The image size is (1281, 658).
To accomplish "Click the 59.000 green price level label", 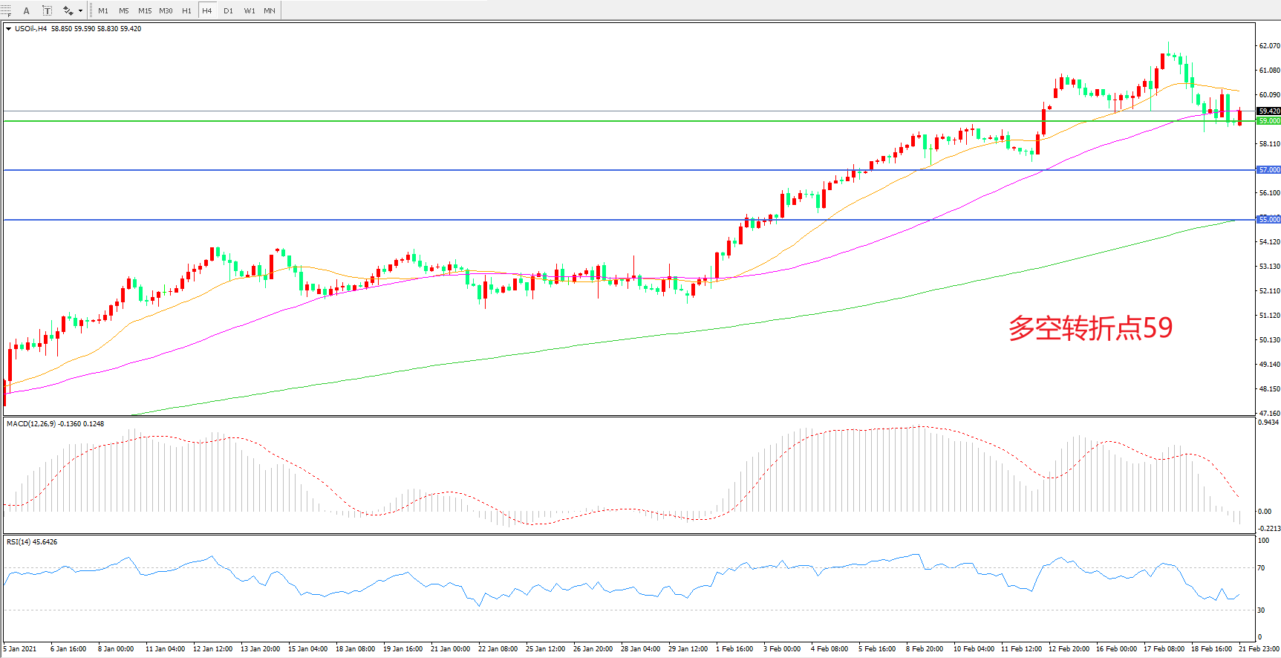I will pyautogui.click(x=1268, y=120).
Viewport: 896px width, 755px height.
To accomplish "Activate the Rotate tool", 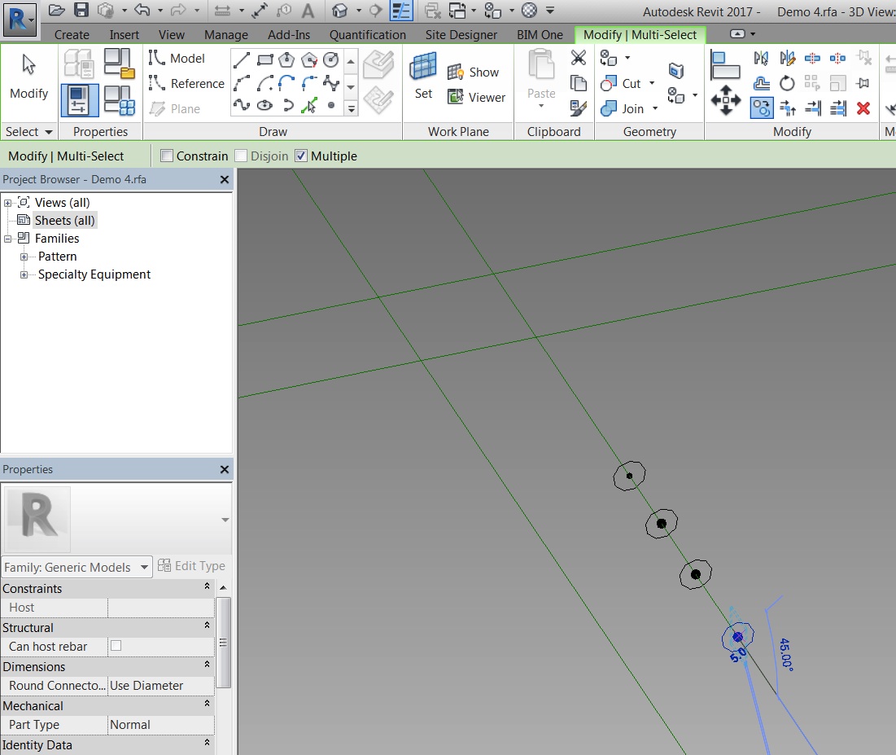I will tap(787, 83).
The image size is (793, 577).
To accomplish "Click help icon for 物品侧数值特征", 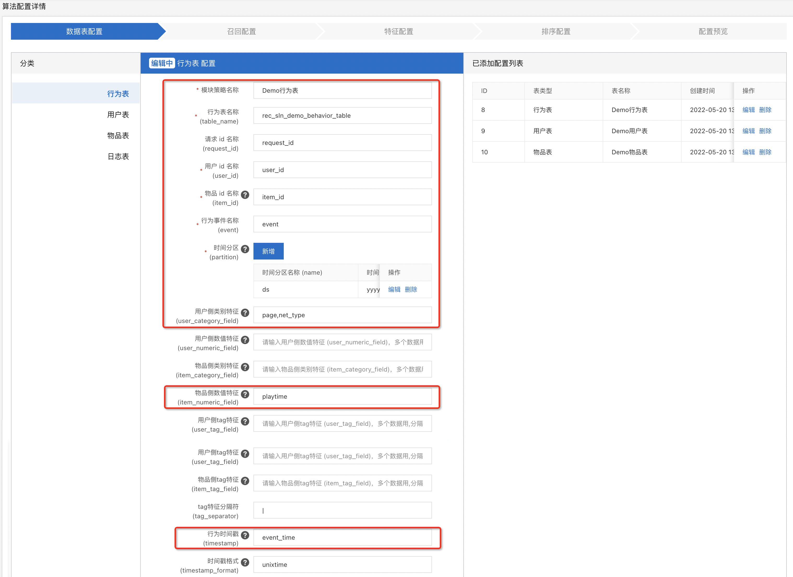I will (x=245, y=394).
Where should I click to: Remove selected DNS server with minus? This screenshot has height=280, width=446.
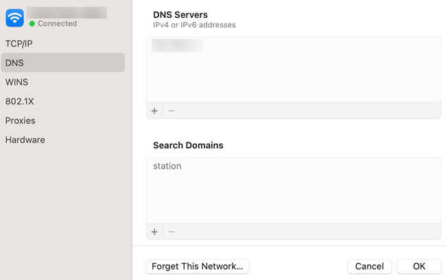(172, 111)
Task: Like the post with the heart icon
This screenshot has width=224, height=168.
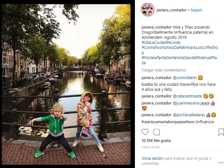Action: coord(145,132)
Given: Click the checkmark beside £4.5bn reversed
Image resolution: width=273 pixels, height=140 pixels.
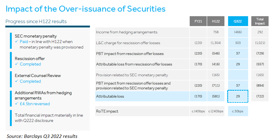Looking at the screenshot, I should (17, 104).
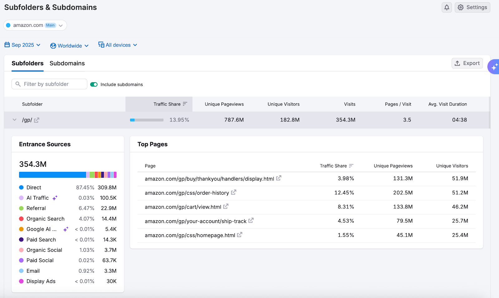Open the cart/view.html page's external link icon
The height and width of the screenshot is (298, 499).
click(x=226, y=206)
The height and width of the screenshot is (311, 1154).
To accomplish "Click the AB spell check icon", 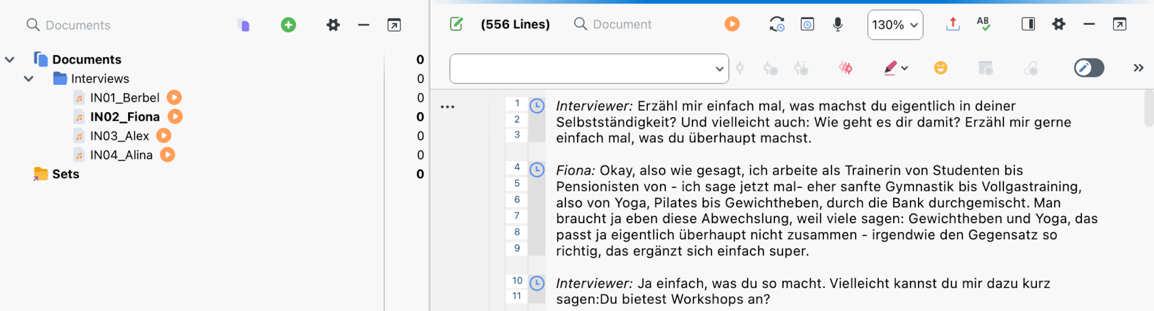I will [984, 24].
········
**TASK INSTRUCTIONS**
Count the lines in the items above that contain the string "size", matching case exactly. Give only the number.

**WRITTEN SOLUTION**
2